DATA SUPPLIED: Begin

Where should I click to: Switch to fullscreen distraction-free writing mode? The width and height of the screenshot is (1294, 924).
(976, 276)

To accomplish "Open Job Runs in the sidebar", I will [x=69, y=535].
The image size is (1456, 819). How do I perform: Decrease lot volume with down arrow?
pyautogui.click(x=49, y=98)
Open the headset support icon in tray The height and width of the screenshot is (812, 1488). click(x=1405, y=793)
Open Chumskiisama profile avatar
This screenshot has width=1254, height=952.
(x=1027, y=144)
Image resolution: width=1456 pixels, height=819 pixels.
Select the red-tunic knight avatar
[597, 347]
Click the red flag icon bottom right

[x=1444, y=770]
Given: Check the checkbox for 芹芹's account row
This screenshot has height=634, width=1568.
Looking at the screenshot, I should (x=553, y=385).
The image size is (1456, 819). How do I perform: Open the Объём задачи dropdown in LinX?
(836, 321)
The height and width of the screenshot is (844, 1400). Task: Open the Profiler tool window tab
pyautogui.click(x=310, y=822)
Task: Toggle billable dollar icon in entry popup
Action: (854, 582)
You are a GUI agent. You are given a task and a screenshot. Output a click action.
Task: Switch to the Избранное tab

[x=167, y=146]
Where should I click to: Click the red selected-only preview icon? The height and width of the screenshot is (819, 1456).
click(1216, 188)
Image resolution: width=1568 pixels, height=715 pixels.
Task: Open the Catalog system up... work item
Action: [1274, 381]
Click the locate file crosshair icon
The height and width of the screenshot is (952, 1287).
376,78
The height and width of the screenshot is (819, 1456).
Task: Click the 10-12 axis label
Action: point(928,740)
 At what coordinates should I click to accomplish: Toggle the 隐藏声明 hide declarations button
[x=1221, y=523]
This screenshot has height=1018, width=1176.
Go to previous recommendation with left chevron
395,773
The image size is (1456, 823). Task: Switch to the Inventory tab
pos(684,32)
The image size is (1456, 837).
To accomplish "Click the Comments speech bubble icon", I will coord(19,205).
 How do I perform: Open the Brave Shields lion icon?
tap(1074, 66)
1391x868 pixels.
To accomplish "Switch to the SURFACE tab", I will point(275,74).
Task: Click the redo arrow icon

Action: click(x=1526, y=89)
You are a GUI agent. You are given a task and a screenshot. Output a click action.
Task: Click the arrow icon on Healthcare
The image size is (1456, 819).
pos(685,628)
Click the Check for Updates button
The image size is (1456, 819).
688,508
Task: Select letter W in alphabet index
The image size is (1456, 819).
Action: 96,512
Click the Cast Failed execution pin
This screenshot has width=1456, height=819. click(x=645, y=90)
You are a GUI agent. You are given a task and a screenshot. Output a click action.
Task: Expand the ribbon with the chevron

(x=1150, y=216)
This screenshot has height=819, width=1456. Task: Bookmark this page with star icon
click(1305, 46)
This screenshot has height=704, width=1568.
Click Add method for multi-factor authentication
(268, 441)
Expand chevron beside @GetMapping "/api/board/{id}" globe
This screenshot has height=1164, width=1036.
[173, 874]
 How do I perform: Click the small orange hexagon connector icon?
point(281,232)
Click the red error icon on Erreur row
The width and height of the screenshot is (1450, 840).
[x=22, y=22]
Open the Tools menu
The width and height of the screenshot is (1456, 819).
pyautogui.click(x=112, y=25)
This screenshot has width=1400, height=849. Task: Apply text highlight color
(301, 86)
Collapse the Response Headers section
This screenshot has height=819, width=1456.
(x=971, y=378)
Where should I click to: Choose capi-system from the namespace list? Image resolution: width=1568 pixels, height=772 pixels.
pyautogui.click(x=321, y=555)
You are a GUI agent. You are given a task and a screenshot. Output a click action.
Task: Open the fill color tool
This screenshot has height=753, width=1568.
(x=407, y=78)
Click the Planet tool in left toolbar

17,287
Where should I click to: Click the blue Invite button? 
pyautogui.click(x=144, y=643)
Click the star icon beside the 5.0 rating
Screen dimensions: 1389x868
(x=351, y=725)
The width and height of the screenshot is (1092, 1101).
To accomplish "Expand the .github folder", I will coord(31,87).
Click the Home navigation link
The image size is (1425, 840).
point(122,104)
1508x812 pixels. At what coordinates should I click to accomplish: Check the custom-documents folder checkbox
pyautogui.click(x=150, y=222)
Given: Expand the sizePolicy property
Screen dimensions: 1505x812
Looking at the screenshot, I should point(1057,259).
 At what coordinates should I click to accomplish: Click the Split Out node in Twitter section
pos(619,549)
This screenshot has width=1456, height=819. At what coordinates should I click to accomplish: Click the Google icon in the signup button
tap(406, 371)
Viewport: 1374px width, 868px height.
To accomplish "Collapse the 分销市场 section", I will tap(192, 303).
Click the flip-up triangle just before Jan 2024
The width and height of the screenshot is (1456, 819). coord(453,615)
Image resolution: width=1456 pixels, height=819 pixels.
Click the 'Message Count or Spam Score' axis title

DATA SUPPLIED: End

> _WORK ITEM_:
Across the data above, how many lines contain "Collapse"? Reply with a bare number.

> _YOUR SOLUTION_:
2